Was it because she felt uncomfortable lying to her mother? Caitlin liked this explanation, but she knew it wasn’t true. Even by the age of ten, she was quite accomplished at lying to Luanne, whether it was simple fibs like saying she had completed her homework or cleaned her bedroom when she hadn’t, or more serious lies like the one she told about that scrape on her knee that hadn’t come from tripping in the kitchen but from riding her bike down the road at night, when she was supposed to be in bed, or that time she ate all the cupcakes for the bake sale and blamed it on her friend Mara Mooney. Caitlin had no problem lying to her mother, so why didn’t she lie about the dreams? Maybe it was partly about the attention. Her mother loved her and patiently listened to her stories about school or her favorite television shows, but there was definitely a different level of attention that Luanne paid to Caitlin’s descriptions of her dreams. It did make her feel special to have what her mother felt was an amazing gift.
Caitlin had always felt more comfortable talking to her father. He took things in stride and seemed to genuinely listen to what she had to say, except where dreams were concerned. He never came straight out and said he didn’t care about her dreams. That wasn’t his way. Instead he indicated his impatience with the sort of sighs that he generally reserved for Luanne.
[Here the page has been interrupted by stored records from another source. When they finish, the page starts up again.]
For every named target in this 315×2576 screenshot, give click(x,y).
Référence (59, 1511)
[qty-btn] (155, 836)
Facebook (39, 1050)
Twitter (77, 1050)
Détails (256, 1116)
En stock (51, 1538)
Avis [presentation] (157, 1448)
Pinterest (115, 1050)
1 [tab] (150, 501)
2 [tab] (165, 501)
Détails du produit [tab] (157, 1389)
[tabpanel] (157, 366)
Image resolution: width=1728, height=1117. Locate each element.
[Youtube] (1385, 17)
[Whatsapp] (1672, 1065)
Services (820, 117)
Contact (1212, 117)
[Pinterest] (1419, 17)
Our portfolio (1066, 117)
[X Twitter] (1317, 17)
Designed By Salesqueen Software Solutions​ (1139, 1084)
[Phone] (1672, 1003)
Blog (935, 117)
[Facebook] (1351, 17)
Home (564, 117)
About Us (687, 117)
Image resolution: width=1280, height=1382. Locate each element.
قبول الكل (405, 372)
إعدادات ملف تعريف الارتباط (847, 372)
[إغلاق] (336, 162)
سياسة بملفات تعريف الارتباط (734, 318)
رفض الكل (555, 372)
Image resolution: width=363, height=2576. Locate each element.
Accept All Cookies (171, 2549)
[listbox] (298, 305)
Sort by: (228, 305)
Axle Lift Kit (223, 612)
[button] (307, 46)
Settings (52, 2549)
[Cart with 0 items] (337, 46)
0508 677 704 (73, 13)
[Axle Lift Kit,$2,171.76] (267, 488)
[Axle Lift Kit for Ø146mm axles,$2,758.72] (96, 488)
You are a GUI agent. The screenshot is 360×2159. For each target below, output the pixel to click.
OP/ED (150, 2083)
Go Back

Where dreams were concerned, Luanne was Caitlin’s ally. Luanne was the only one who really understood how significant Caitlin’s dreams were. Still, Caitlin was miles ahead of her mother in understanding how her dreams worked.
Long before Canadian Pride lost that race, Caitlin had realized her mother was all wrong with the horse betting. Not all of her dreams came true, but when they did, they were never the nice, happy dreams. It was only ever the dark, frightening ones that came true.
Caitlin’s dreams terrified her. They were graphic, horrifying nightmares, but they were more than just nightmares. Her dreams were real things. The burden was too great to carry on her own. Sharing them with Luanne was one way to lessen the load. The other thing about her dreams was that she only ever had these psychic dreams about someone close to her—a friend or relative or someone in close physical proximity—someone in town or close by. Sometimes she wondered if it was because even if she didn’t recognize these people, it was someone she had come in contact with at some point. Maybe she had passed by them in the grocery store aisle or they had been walking through the park when she was there riding on the swings.
At least that was how it had always been, but then she dreamed about the little girl.
Lance didn’t understand that Adam’s dreams were more than just harmless nightmares, and Caitlin fully intended to keep it that way. If there was some way she could stop her son from ever having to experience another terrifying dream, she would, but short of drugging him, the next best solution was to convince him that his bad dreams were nothing to be scared of, that they weren’t real. She would never force him to divulge the details of his dreams to her while she jotted them down in a notebook. She would never heap praise on him for having some supposed gift. And under no circumstances would she ever drag him to some police station in some godforsaken Pennsylvania town to help solve a murder.